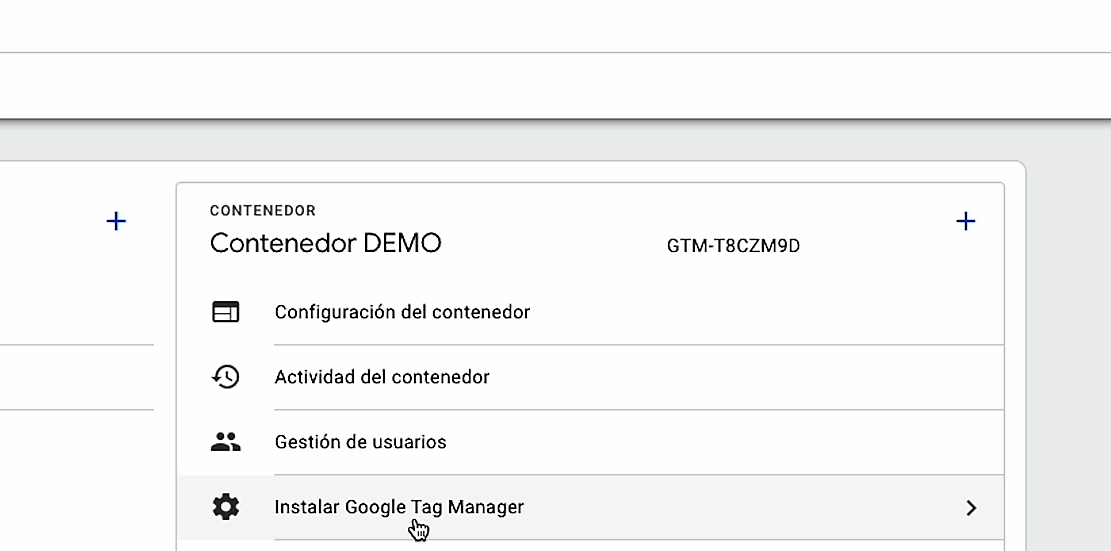
Task: Open Actividad del contenedor
Action: (x=382, y=377)
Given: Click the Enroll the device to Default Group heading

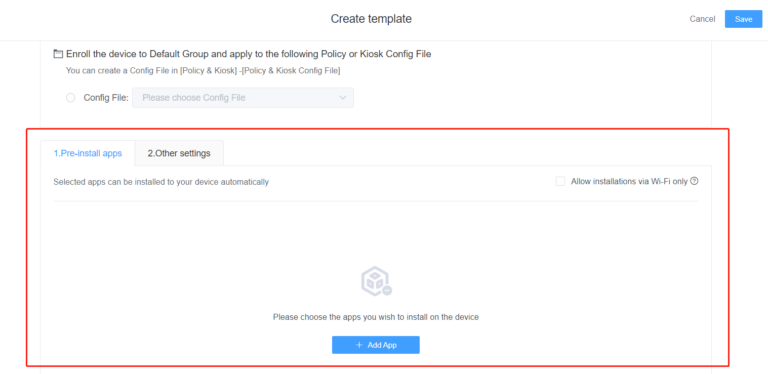Looking at the screenshot, I should tap(249, 54).
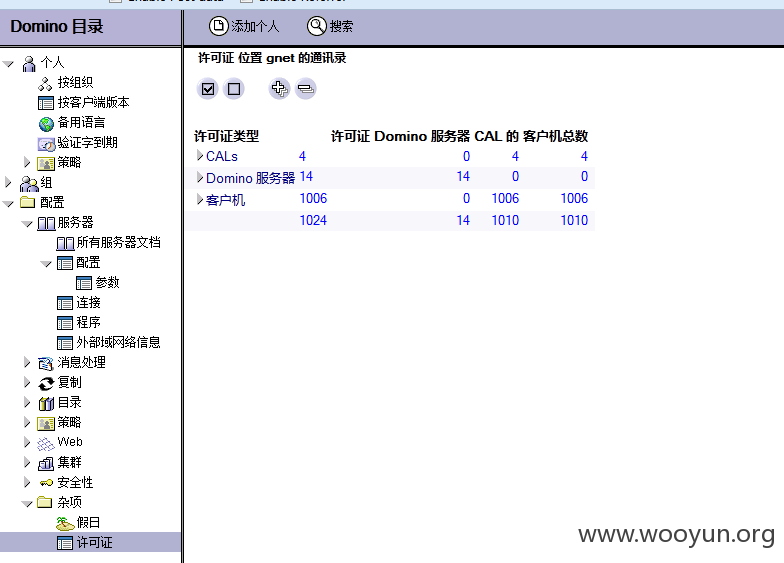The width and height of the screenshot is (784, 563).
Task: Open the CALs category link
Action: (222, 156)
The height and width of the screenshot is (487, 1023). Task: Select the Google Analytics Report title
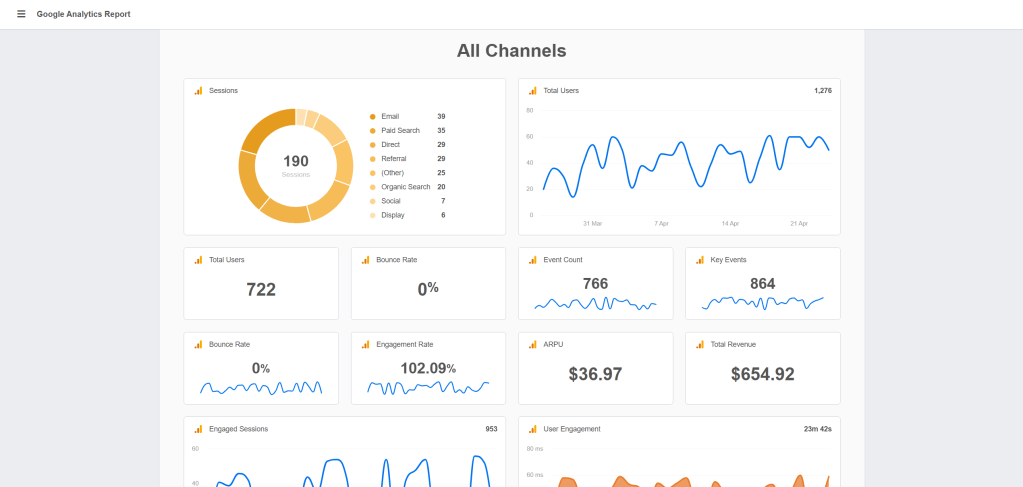coord(83,14)
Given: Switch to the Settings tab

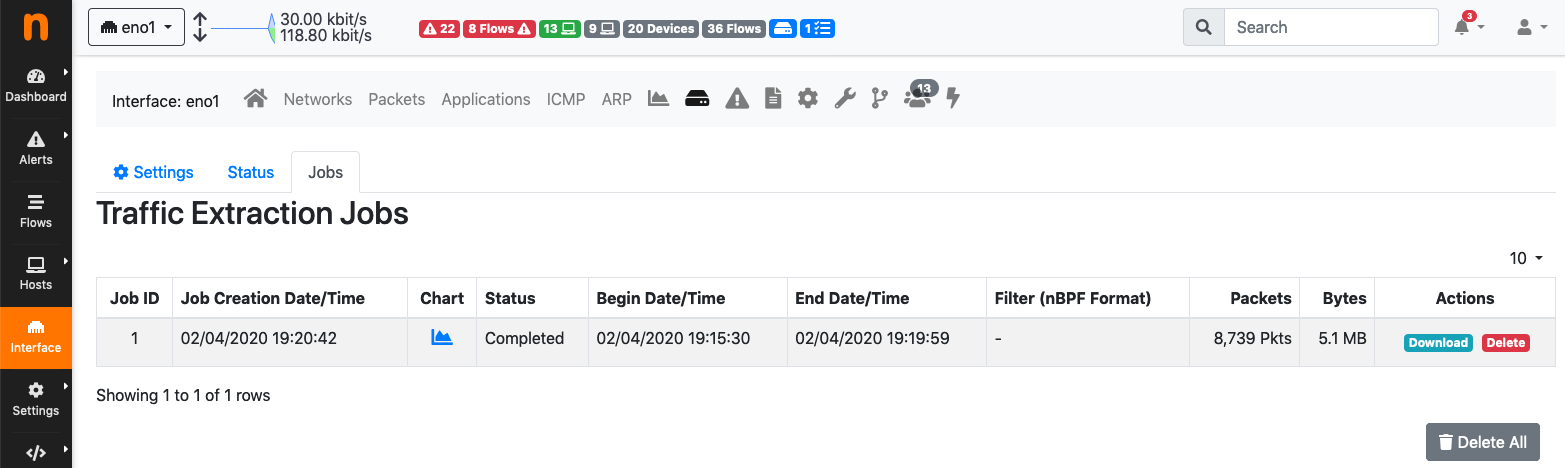Looking at the screenshot, I should 154,172.
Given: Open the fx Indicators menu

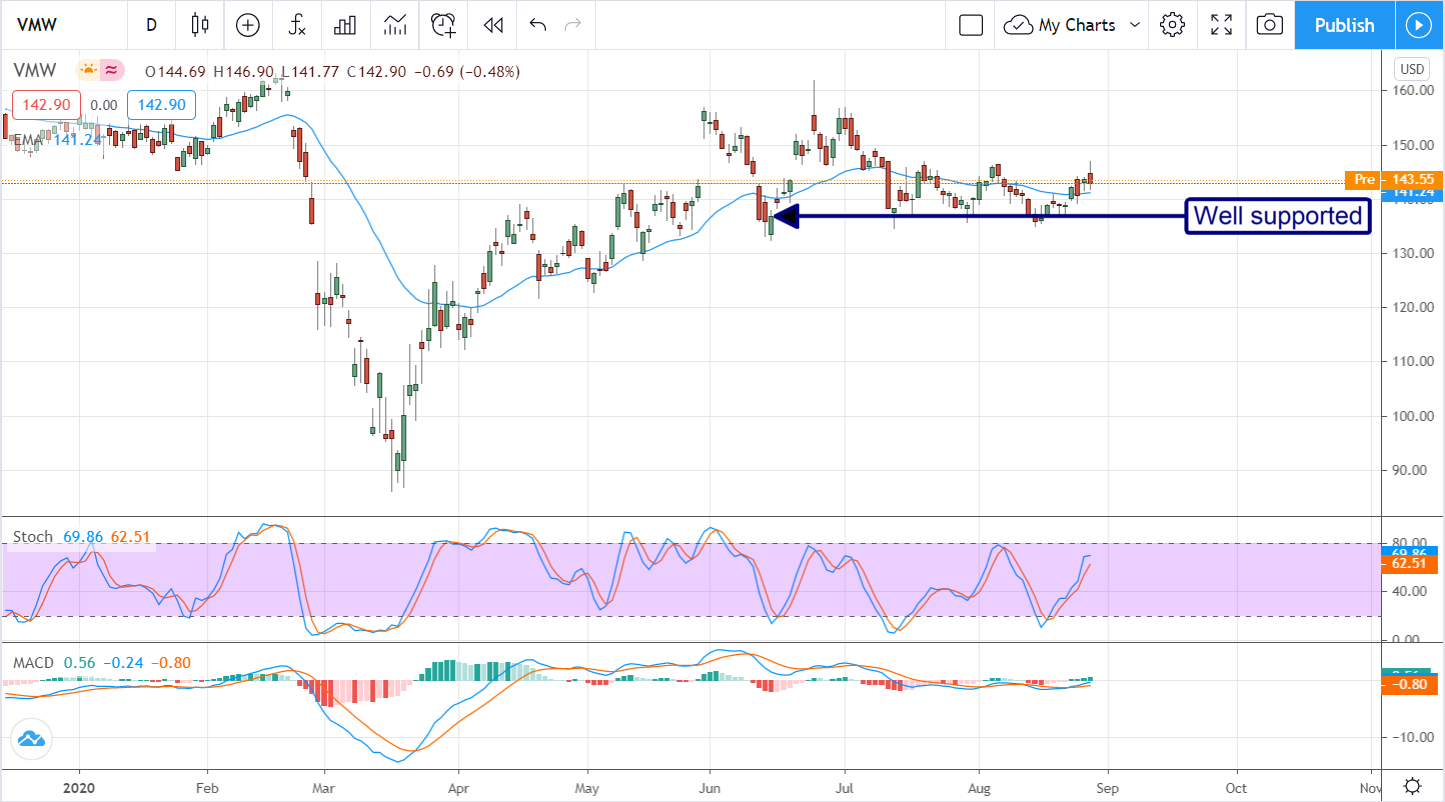Looking at the screenshot, I should (297, 25).
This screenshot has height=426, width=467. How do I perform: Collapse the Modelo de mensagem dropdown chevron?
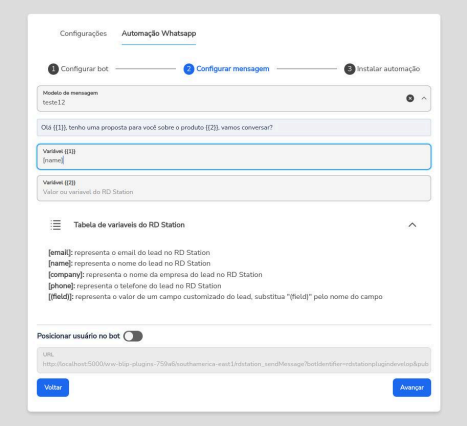(x=424, y=98)
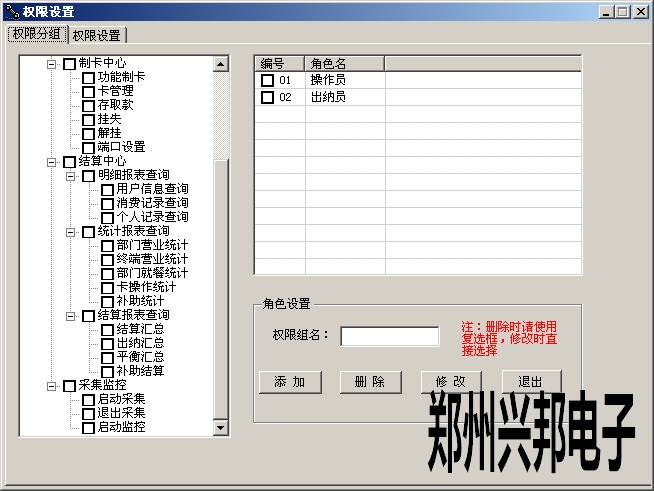Collapse the 结算中心 tree node
This screenshot has width=654, height=491.
(x=51, y=162)
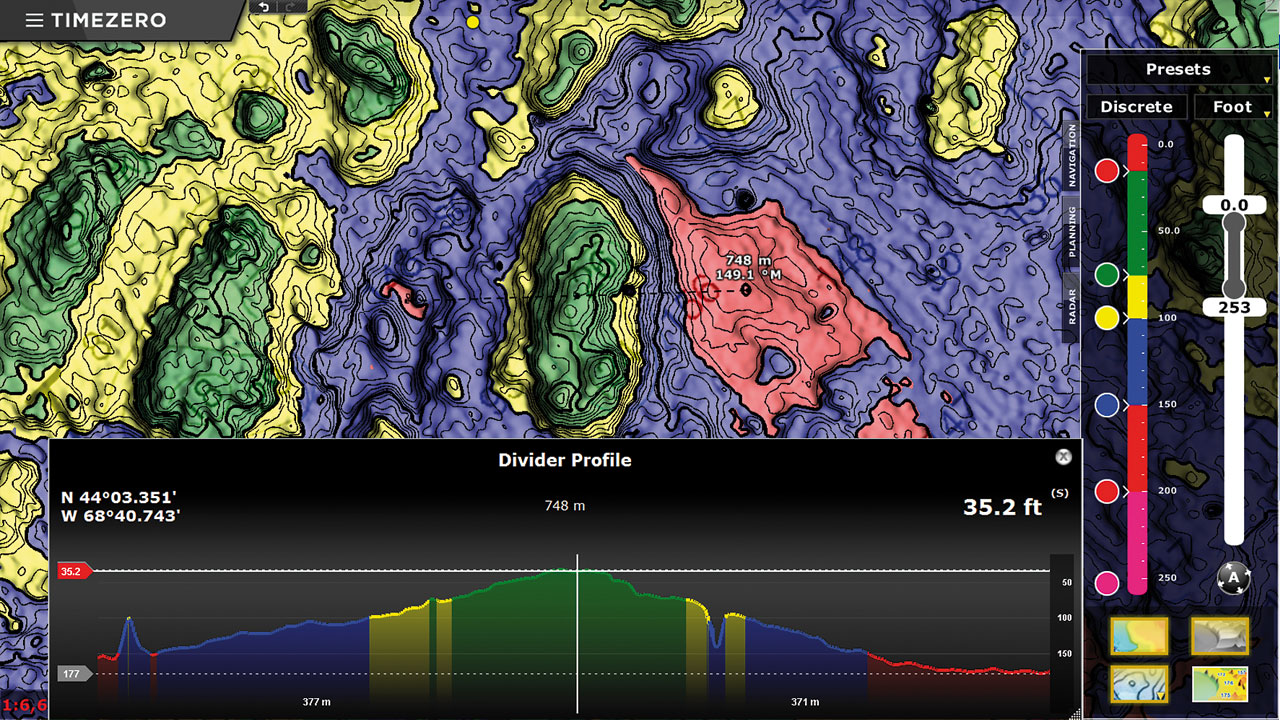This screenshot has height=720, width=1280.
Task: Open the TimeZero hamburger menu
Action: (x=34, y=20)
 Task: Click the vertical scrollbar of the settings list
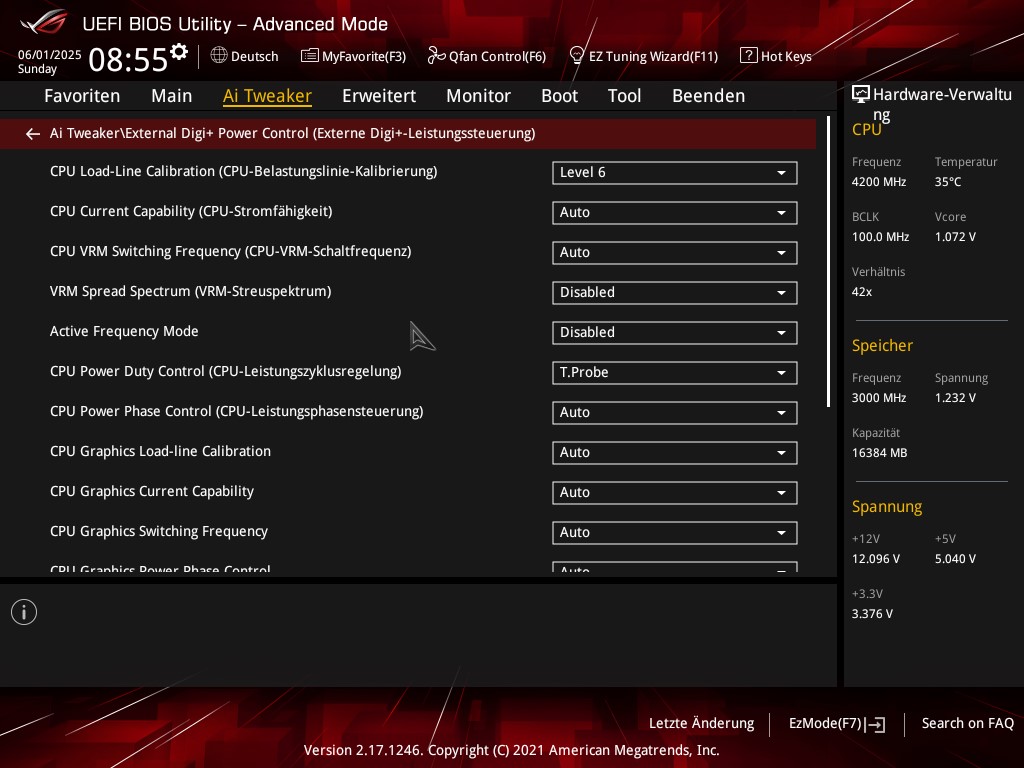(x=828, y=262)
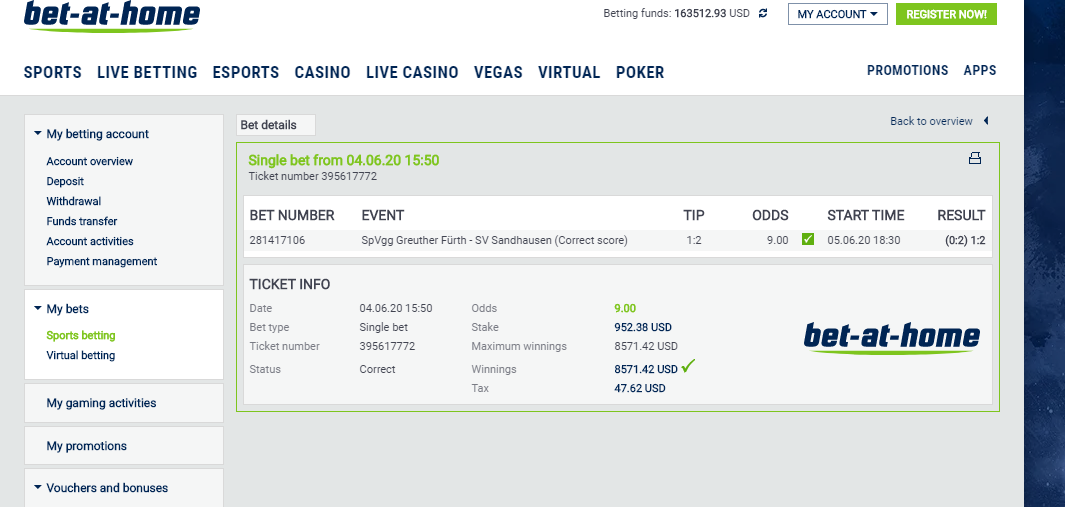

##############################

Exercise description = Excluding all pictures, print exactly and only the lines from the line with "Task: Click the" through the end of the records above, both ends included.

Written solution =
 Task: Click the vertical scrollbar of the settings list
(x=828, y=262)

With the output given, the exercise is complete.